For more than a month, Pope Benedict XVI's silence has been driving the clergy sex-abuse crisis. His reference on Thursday to the need of "penance" for the church, which is "under attack," is unlikely to stem criticism. But this week, the Vatican's No. 2 man, Cardinal Tarcisio Bertone, also took a stab at changing the narrative and complicated matters.
Bertone, who serves as Vatican Secretary of State, chose not to politely shoot down a question that has come up numerous times since the crisis erupted: Would the priestly vows of celibacy be reconsidered? "Many psychologists and psychiatrists have demonstrated that there is no relation between celibacy and pedophilia. But many others have demonstrated, I have been told recently, that there is a relation between homosexuality and pedophilia," Bertone said during a press conference on Tuesday in Chile, where he was on a weeklong visit. "That is true. That is the problem."

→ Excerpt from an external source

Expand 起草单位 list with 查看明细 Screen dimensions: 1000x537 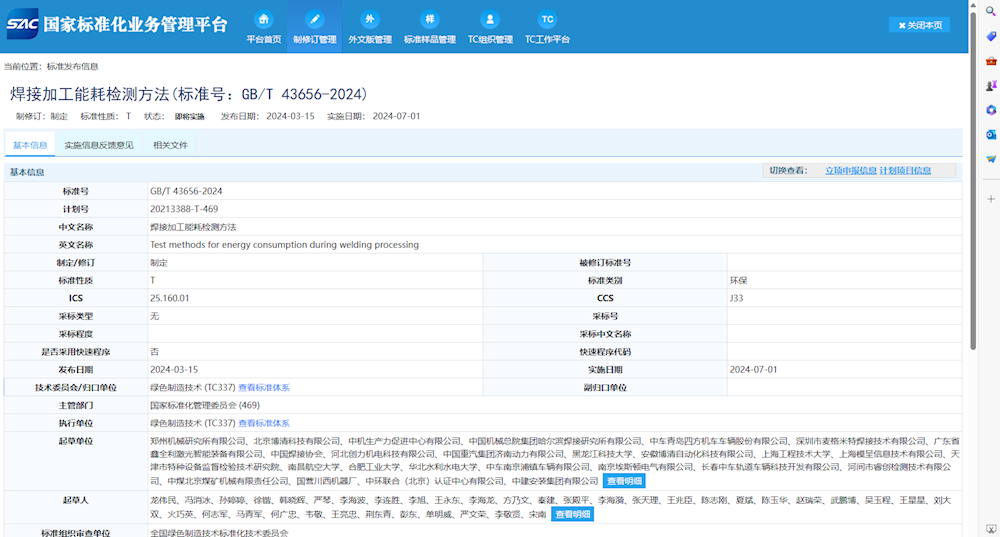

Maybe Bertone should have taken the silent route too. Gay-rights groups around the world lashed out at the comment, starting with Chilean activist Rolando Jimenez, who called it part of a "perverse strategy by the Vatican to try to escape its own responsibility" for allowing abusive priests to go unchecked. More telling was criticism from within the church. U.S.-based Jesuit writer Father James Martin publicly took on Bertone, disputing the research behind the theory and pointing out that the Pope himself declined to cite a correlation between homosexuality and sex abuse of minors when asked by reporters on the papal plane in 2008. Finally, after the French embassy to the Holy See issued a rare statement on Wednesday condemning the "unacceptable" remark, the Vatican press office was forced to issue an official clarification of Bertone's remarks, saying he was referring to homosexual priests rather than the general public.

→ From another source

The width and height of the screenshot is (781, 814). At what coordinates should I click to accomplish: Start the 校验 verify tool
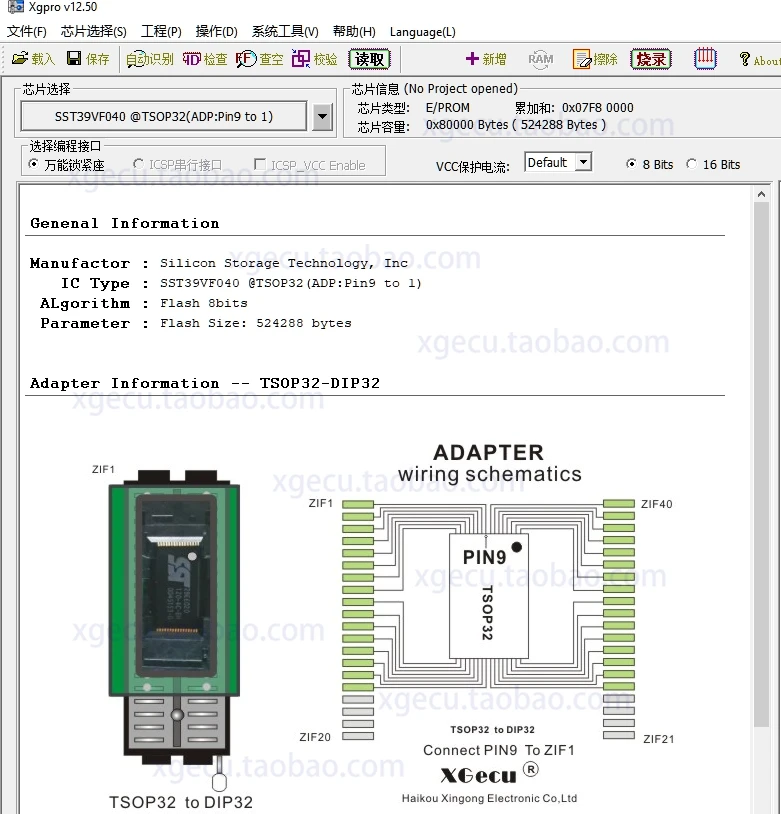pyautogui.click(x=302, y=59)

Vatican insiders say the brushup is the latest sign that the troubles in Rome run deeper than just the Pope's apparent difficulty in facing accusations about his role in the church's dark past on this issue. Blame often falls first on Bertone, whom Benedict plucked for the prime job in 2006, after the two had worked closely for many years in the Vatican doctrinal office. The Secretary of State job has enormous responsibility, essentially serving as Vatican Prime Minister, charged with making the wheels of the billion-strong church turn smoothly, while the Pope focuses on being shepherd to the flock and teacher in chief. Though well liked, the tall and bespectacled Salesian from Italy's northern Piedmont region has not been getting good reviews. "Bertone is a disaster," a Vatican official told me before the latest public brouhaha. "He doesn't have a sense of how things work outside of Italy."
Indeed, what is often described as simply a problem of communications strategy in the Roman Curia is in fact much more profound: what both secular and religious institutions call governance.

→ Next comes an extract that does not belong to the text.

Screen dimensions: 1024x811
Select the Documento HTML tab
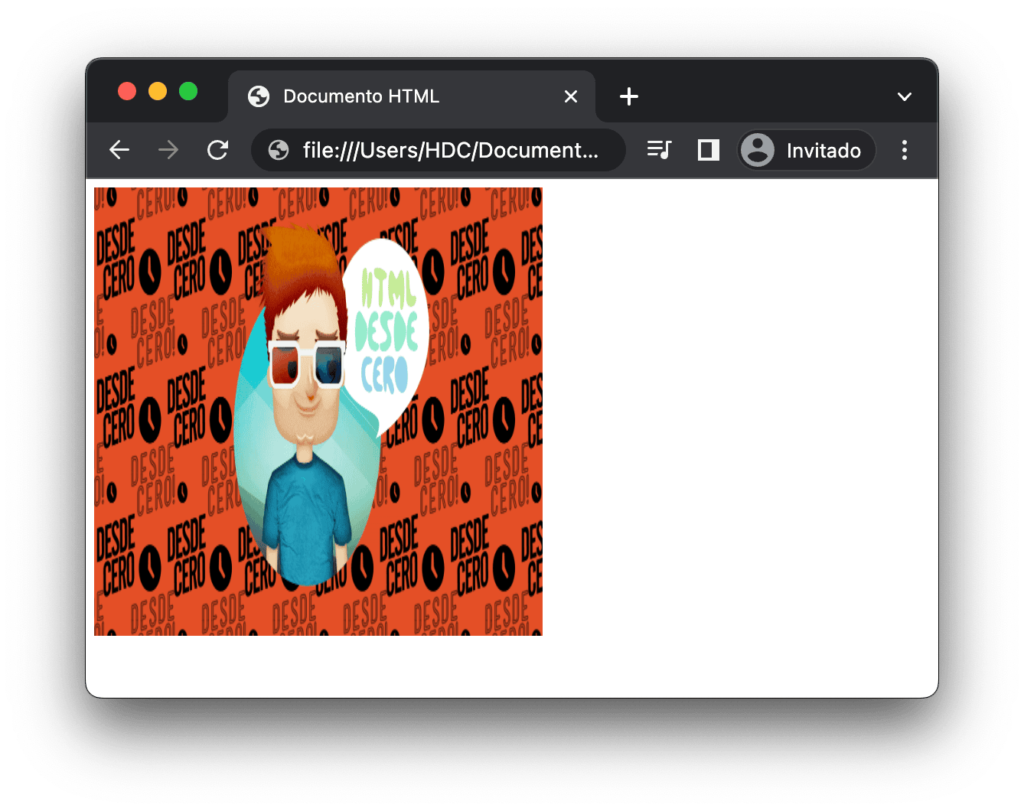click(400, 96)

The problems date from John Paul II's papacy, which suffered from a leader largely uninterested in administrative affairs and often away from headquarters, trotting the globe. That left Rome to the 20 or so Cardinals to vie for influence. The hope was that Benedict, who as Joseph Ratzinger was one of the most influential of the cadre of Vatican Cardinals, would whip the Roman Curia into shape. Instead, starting with Bertone, he chose to play defense. Says a longtime Vatican observer: "He knew the place well and saw a lot of long knives. He wanted loyalty above all else and chose people whom he could trust blindly, and hoped they could learn on the job."
Bertone has tried to exert his influence over the unwieldy Vatican bureaucracy by placing his trusted Italians in key positions and serving as the ultimate gatekeeper to the Pope, who has fewer direct meetings than his predecessor had and stays focused on his writings and continuing his work as guardian of church doctrine. "Bertone has a stranglehold over things," says the Vatican official critical of the No. 2 man. "But that may be what Pope wants."
Right now, one can imagine, everyone at the Vatican would like most of all to find a way to quiet the global uproar over the church's handling of clergy sex abuse. In the past week alone, besides the criticism over Bertone's comments, a priest in Massachusetts has suggested the Pope should resign, while two of the Vatican's harshest critics, anti-religious writers Christopher Hitchens and Richard Dawkins, have called for Benedict's arrest when he arrives in Britain in September for a visit.
Vatican spokesman Father Federico Lombardi has offered some signs that the Curia is responding, including his posting updated rules on the Internet about reporting abusive priests to the civil authorities and a hint that the Pope may meet with victims during his trip this weekend to the island nation of Malta. Still, Lombardi and others tend not to have easy access to the Pope, who is ultimately the one who must take the lead.
Instead, there is at least one other top Cardinal who has the Holy Father's ear. His name is Angelo Sodano, and he is Bertone's predecessor as Secretary of State. Working mostly behind the scenes as the influential dean of the College of Cardinals, the 82-year-old Sodano made a public appearance on Easter in St. Peter's Square to speak out explicitly about Benedict's difficulties: "Holy Father, on your side are the people of God, who do not let themselves be influenced by the petty gossip of the moment." Maybe he should have kept quiet too.